BY KAREN BEARDSLEE KWASNY
VIRGINIA BEACH — Weather wreaks havoc on farmland?
So, too, do city decisions.
It’s a bit overwhelming — the myriad articles about the way our ever-changing climate affects our farmland.
A quick look at the news across the country over the past six months makes it clear — the worry is significant and real. Taken as whole, these articles also reveal the diversity of responses and solutions. No matter where you stand on the cause of our environmental issues, the results are pretty much the same — our farms are in jeopardy.
Still, it strikes me as odd that even as we highlight the danger of climate change to our agricultural land and our future food sources, we underplay the industry’s greatest threat: here, as elsewhere, that threat is a subversive adversary and a supposed friend.
It’s city government.
In Virginia Beach, our city government charges carefully crafted committees and commissions with reviewing land use decisions for compliance with area guidelines and with respect for the city’s comprehensive plan, its bible of land use policy, which encompasses its short-term fragile future. These appointed volunteers work to balance these guidelines and plans with market fluctuations and, now, climate-related issues that affect how the land can and should be used in the future.
Never was this balancing act more out of balance than at the joint Planning Commission and City Council meeting on Tuesday, Aug. 25, when an event venue on agriculturally zoned land in the rural area of our city was under consideration.

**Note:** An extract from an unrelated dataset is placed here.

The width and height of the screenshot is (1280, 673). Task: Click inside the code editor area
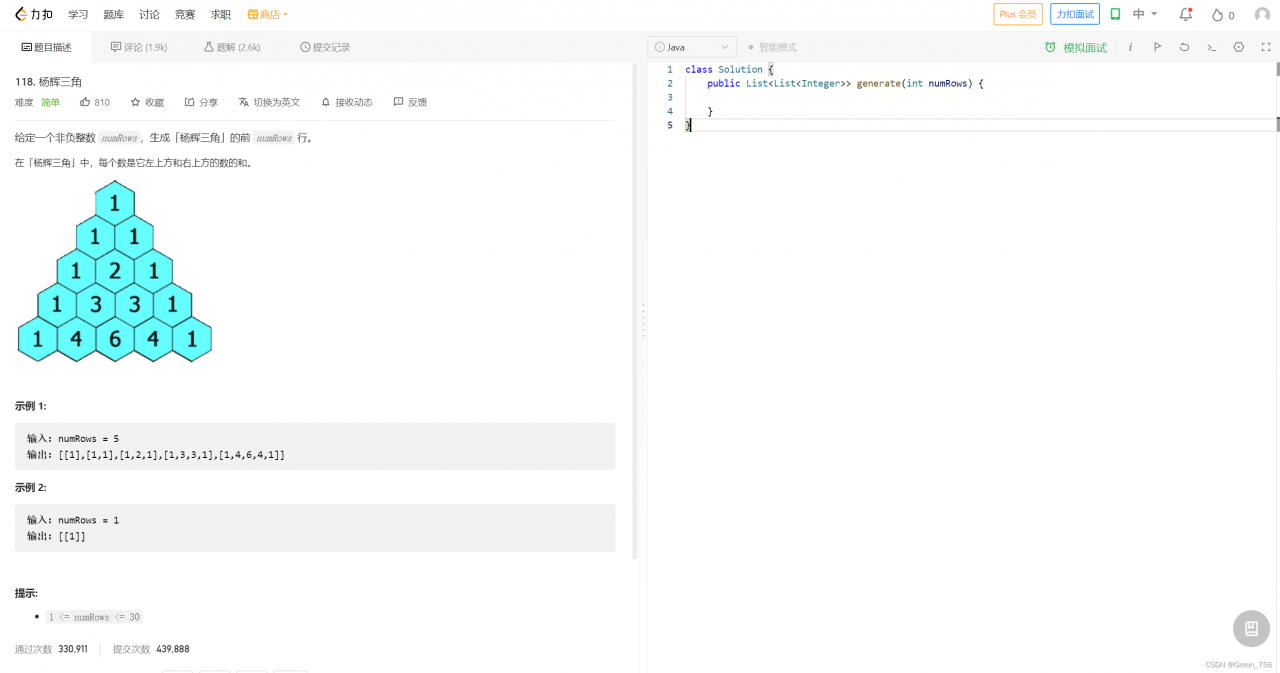point(960,300)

The Planning Commission had previously recommended denial of the application. But a date-publication error necessitated a vote retake.
What happened in the interim was to be expected. City leaders and officials – appointed and elected – were romanced and warmed to the idea of weddings in the country. Citizens who loved that idea for themselves or their kids and grandkids were galvanized to step up and fight for the venue. To check all the boxes, ancillary agricultural use was arranged for the land that supporters of the project who were at the meeting continued to argue was unsuitable for farming. In the end, the view from the barn was a zero-sum game.
To justify the agricultural community’s losses in relation to the private landowner’s gains, there’s a resurrection of the old self-serving myth about land as a farm family’s legacy.
This polemic goes that a shortage of farmers in the next generation necessitates leaving the gate open for agricultural land to go to development or permits that allow large-scale commercial use without continued or new farming on the land. What else, after all, can farmers do with their land if no one is left or interested in farming?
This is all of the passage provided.